Contrario a esta experiencia, Interjet me sorprendió. En un vuelo reciente que realicé de Chetumal al D.F. al llegar a documentarme me informaron que el vuelo tenía una hora de retraso. Esto no solo me permitió tomarme un café en la parte exterior del aeropuerto, sino además prepararme para la espera. Cuando estaba a punto de llegar el avión nos avisaron a todos los pasajeros para que pudiéramos regresar a la sala de espera. Después, sorprendentemente a los 40 minutos de retraso, ya se estaban bajando del avión los pasajeros que llegaban y a la hora, ya estábamos emprendiendo el vuelo. Entiendo que no es lo mismo un retraso por un tema de conexiones, que por uno de reparaciones, pero aún así, hay de modos a modos.

Consistentemente en Interjet desde que me documento, hasta que llego a mi destino, el personal es atento y amable. Cosa que no puedo decir del personal de Aeroméxico. Justo en ese vuelo de Washington a México, a pesar de que mi marido contaba con beneficios de pasajero Premier, tuvimos que pelearnos por que nos dejaran documentar una maleta más sin costo y recurrir al encargado quien refunfuñando revisó la letra chiquita para finalmente dejarnos documentar la maleta. Sin duda, experiencias muy diferentes que dejan sabores de boca muy distintos. Ya se imaginarán por que aerolínea prefiero viajar.

Lo triste, es que son más las veces que podemos hablar de lo mal que fuimos atendidos, que de lo bien que quedó una empresa con nosotros. Lo peor, es que solo cuando uno está dispuesto a tomar una posición firme y contundente, es cuando las empresas normalmente reaccionan y resuelven el problema.

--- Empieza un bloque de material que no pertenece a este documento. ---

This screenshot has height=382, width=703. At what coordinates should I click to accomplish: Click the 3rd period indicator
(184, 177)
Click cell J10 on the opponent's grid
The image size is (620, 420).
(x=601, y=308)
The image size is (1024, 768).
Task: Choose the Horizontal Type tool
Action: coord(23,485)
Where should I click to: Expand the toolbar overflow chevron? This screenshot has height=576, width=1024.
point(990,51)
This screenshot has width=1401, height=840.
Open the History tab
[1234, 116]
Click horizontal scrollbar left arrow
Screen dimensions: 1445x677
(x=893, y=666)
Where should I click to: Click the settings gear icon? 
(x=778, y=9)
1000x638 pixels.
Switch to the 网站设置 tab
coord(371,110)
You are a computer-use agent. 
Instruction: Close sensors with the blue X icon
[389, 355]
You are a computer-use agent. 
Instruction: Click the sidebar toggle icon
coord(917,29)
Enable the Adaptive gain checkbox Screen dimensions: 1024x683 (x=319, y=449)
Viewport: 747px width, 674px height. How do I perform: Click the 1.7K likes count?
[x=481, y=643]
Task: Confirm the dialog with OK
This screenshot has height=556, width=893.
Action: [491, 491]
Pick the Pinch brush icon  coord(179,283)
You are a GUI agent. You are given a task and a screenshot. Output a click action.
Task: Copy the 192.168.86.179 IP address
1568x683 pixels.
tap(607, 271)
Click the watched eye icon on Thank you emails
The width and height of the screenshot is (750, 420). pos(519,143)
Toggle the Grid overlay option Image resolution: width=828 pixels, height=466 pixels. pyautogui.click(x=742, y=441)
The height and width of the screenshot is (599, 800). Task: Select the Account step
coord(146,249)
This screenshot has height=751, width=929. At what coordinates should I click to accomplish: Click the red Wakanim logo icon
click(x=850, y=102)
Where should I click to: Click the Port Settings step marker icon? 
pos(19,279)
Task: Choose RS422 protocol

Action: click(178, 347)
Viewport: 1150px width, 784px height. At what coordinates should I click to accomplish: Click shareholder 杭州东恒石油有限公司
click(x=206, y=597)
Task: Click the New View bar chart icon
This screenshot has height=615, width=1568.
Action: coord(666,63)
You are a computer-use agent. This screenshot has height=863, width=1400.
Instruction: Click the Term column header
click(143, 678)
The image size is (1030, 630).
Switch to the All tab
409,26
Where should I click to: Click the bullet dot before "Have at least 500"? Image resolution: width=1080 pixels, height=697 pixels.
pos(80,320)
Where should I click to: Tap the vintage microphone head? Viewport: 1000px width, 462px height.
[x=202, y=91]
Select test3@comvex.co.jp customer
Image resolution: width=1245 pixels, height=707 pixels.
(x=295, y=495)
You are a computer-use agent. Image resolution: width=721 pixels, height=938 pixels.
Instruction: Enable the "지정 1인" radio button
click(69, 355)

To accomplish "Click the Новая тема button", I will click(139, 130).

Sin duda el mal servicio, debería catalogarse como algo dañino para la salud. Sería fabuloso que las empresas entendieran lo valioso que resulta ofrecer un buen servicio consistentemente. Espero que todos en este 2015 pasemos más tiempo gozando de las cosas buenas en la vida, que gastando tiempo en reclamaciones y trámites. ¿Será que se nos cumplirá? o como dicen ¿son puros sueños guajiros? Ojalá y no. Espero que tengas un muy buen día y recuerda, ¡hay que buscar el sabor de la vida!